Heynckes "weil er die Mechanismen hier kennt"

Wenn auch der Niederländer ungleich erfolgreicher war, so ist doch beiden gemein, dass sie Strukturen aufbauen wollten und einen Fußballstil einführen. Ha! Davon ist man geheilt. Der "neue" Trainer Jupp Heynckes (1987 zum ersten Mal in München) wurde geholt, "weil er die Mechanismen hier kennt", wie Rummenigge sagt - also, um sie zu ehren und zu bewahren.

Das alte Bayern-Denken wird von Jürgen Klopp herausgefordert, der explizit darauf besteht, nun nicht "in einem anderen Regal und teuer" einkaufen zu müssen, selbst wenn die Belastung der Champions League dazukommt.

Selbstverständlich wird eine wichtige Frage sein, wer oder wie man den herausragenden Nuri Sahin (Real Madrid) ersetzen kann. Aber im Gegensatz zu dem darwinistischen Star-Auslesewettbewerb der Bayern basiert Klopps Denken grundsätzlich auf der Qualität des Mannschaftsspiels, erzeugt durch Strategie und Spirit. Er setzt auf die Kraft eines sozialen Verbundes. Bayern wird indes besser, wenn bessere Spieler bei Bayern spielen. Bei Dortmund werden die Spieler besser, wenn sie für Dortmund spielen.
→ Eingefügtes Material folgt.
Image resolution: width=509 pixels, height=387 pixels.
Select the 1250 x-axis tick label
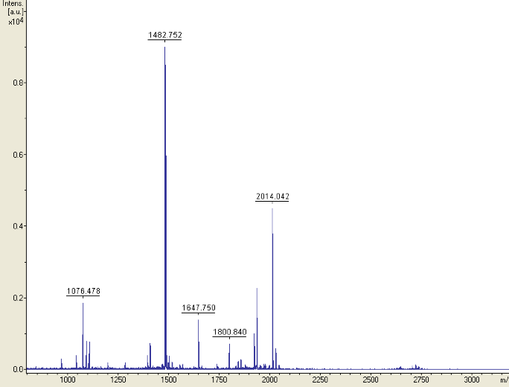tap(118, 380)
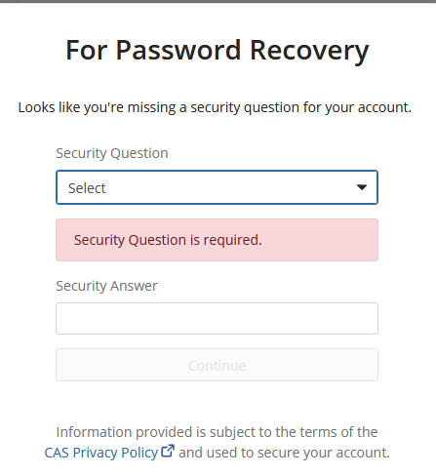Click the 'For Password Recovery' heading
436x476 pixels.
pyautogui.click(x=218, y=51)
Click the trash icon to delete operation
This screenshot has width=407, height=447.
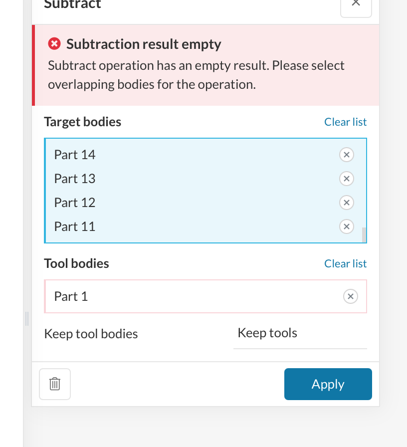tap(55, 384)
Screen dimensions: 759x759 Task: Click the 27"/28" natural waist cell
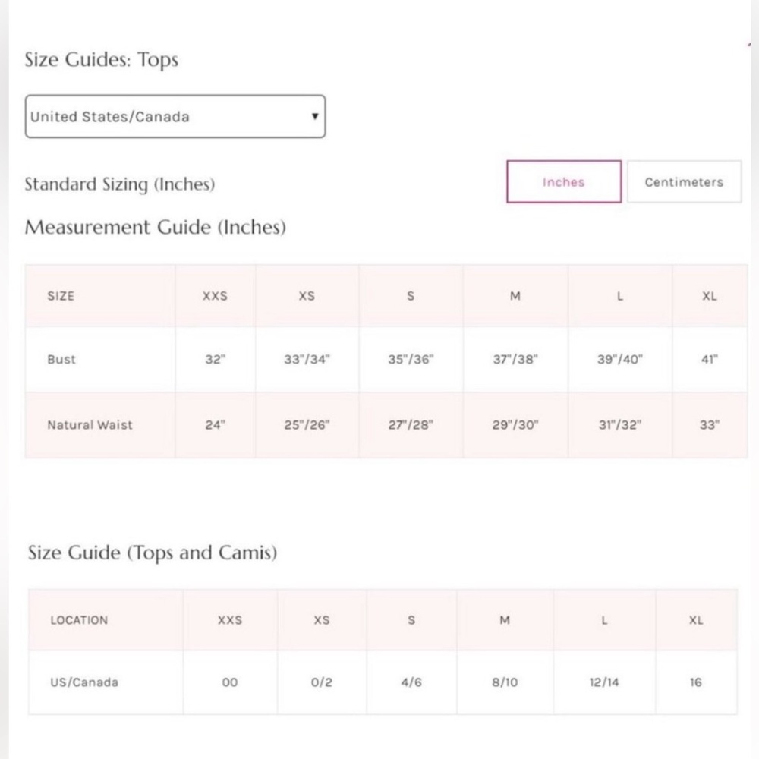point(411,425)

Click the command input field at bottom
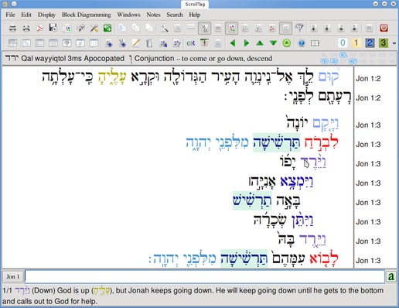205,276
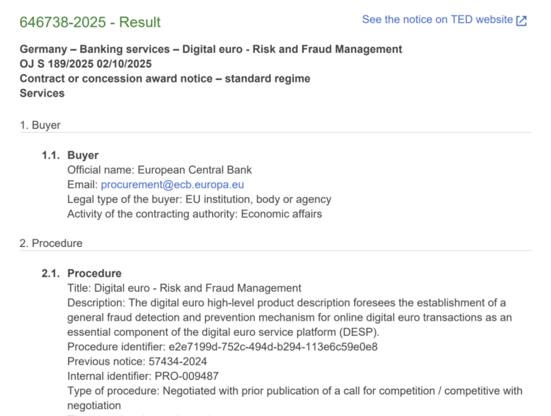
Task: Email procurement@ecb.europa.eu via the link
Action: [x=172, y=184]

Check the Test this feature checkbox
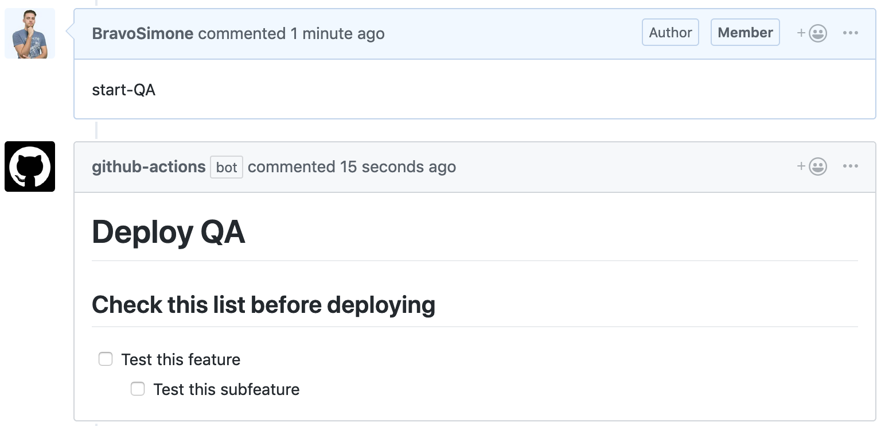pos(106,358)
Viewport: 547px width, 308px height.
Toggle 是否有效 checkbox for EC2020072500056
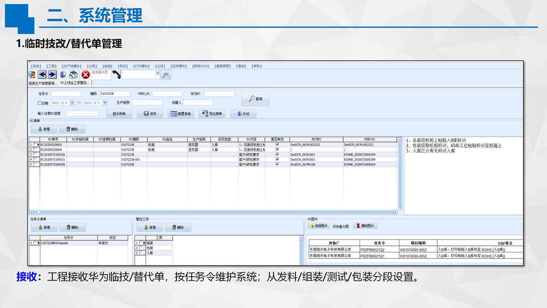pos(277,164)
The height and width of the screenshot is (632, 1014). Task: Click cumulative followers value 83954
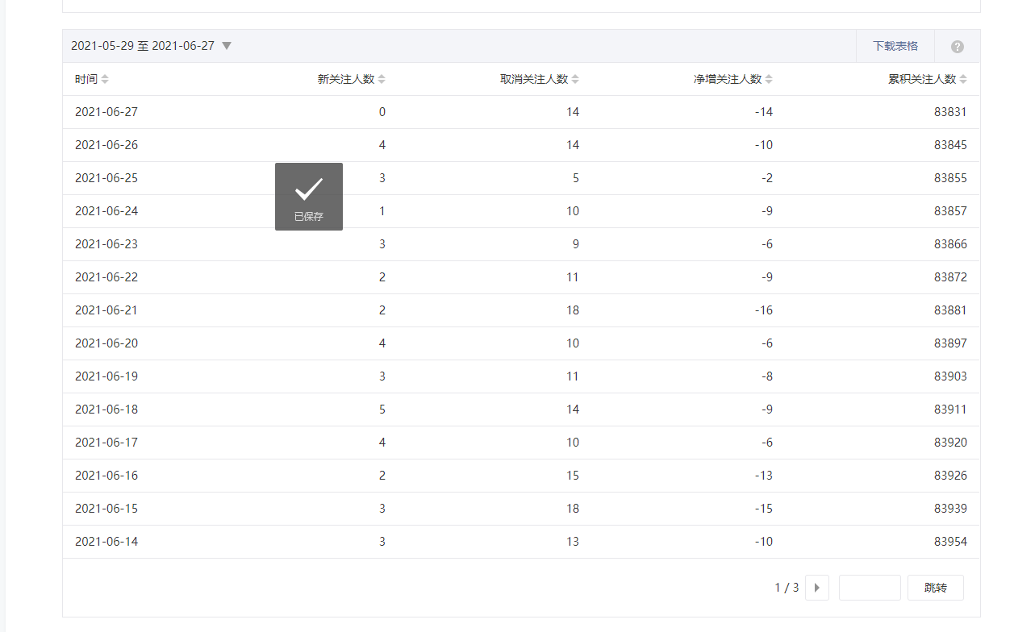coord(950,542)
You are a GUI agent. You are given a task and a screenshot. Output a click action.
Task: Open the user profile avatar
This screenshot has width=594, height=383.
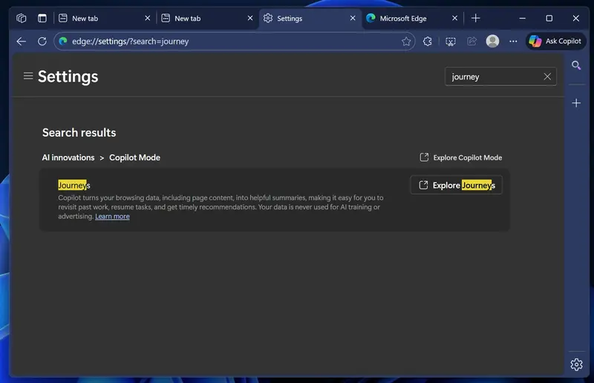tap(492, 42)
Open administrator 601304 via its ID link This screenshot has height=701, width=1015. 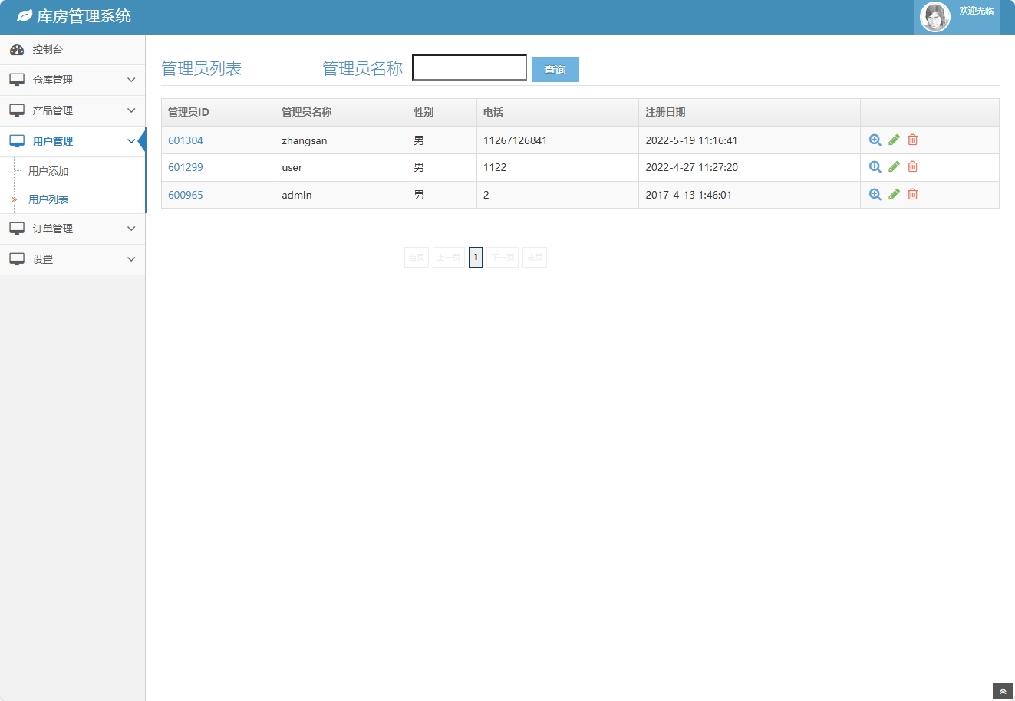(x=185, y=140)
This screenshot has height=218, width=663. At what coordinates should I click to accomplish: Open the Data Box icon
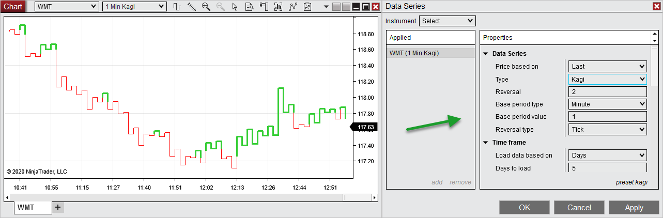tap(249, 7)
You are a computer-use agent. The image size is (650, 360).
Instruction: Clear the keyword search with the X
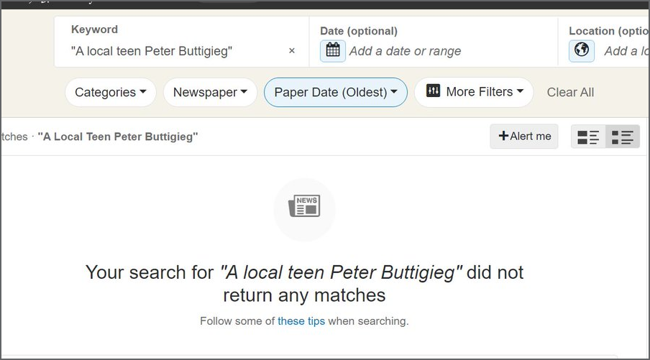pos(292,51)
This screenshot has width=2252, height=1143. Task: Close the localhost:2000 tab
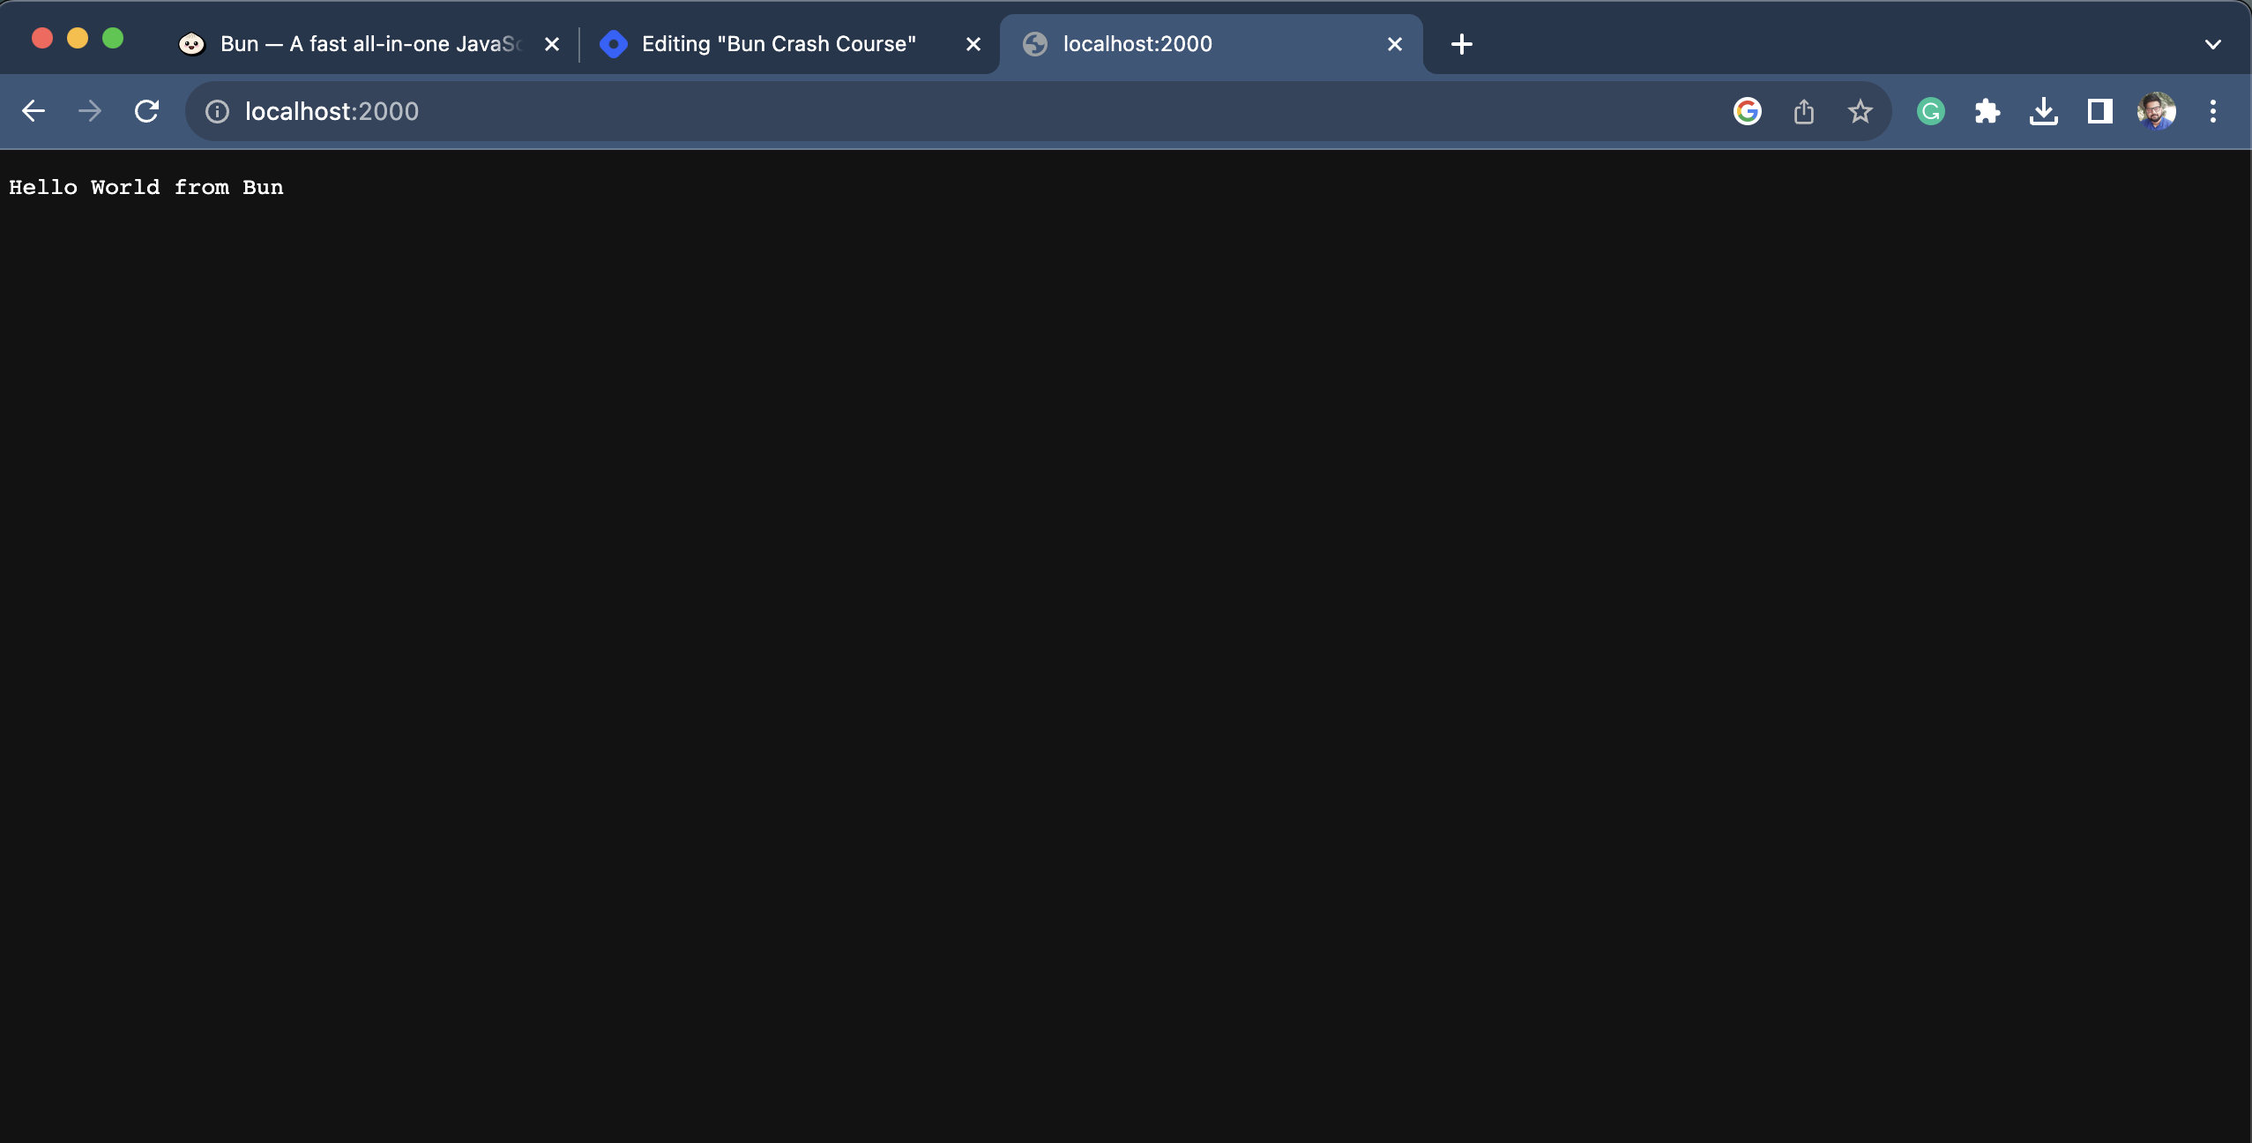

Das ist grundsätzlich nicht neu, aber sehr wohl in der Qualität des BVB und der Quantität in der Liga.

Großartige Fußballer

Nun ist es nicht so, dass es keinen Sinn für die Bayern machen würde, ihre Abwehr verstärken zu wollen – im Gegenteil. Und man muss auch sagen, dass beim FCB großartige Fußballer spielen. Neuzugang Manuel Neuer, Schweinsteiger, Müller, Lahm und Kroos sind alles sozialkompetente, moderne Profis jenseits überkommenen Starverständnisses. Sie könnten womöglich auch beim FC Barcelona spielen. Robben hat zumindest 2010 gezeigt, was Starfußball und Individualismus immer noch können. Gomez schießt - wie auch immer - so viele Tore wie sonst kaum jemand. Wenn es also Jupp Heynckes gelingt, die Abwehr zu stabilisieren und mit seiner Elder-Statesman-Gelassenheit auch Klub- und Umfeldlabilitäten in den Griff zu bekommen, dann … ja, dann könnte Bayern doch wieder Meister werden. Doch es wäre das falsche Signal, denn es würde so gedeutet, dass letztlich doch alles so bleibt, wie es ist. Das ist es aber schon jetzt nicht mehr. Wenn aber Dortmund erneut Meister wird, müssten es auch die Münchner kapieren?

Indirekt. Sie werden dann mit großem Getöse Jürgen Klopp verpflichten wollen. Damit sie so bleiben können, wie sie sind. Dann würde es wirklich interessant.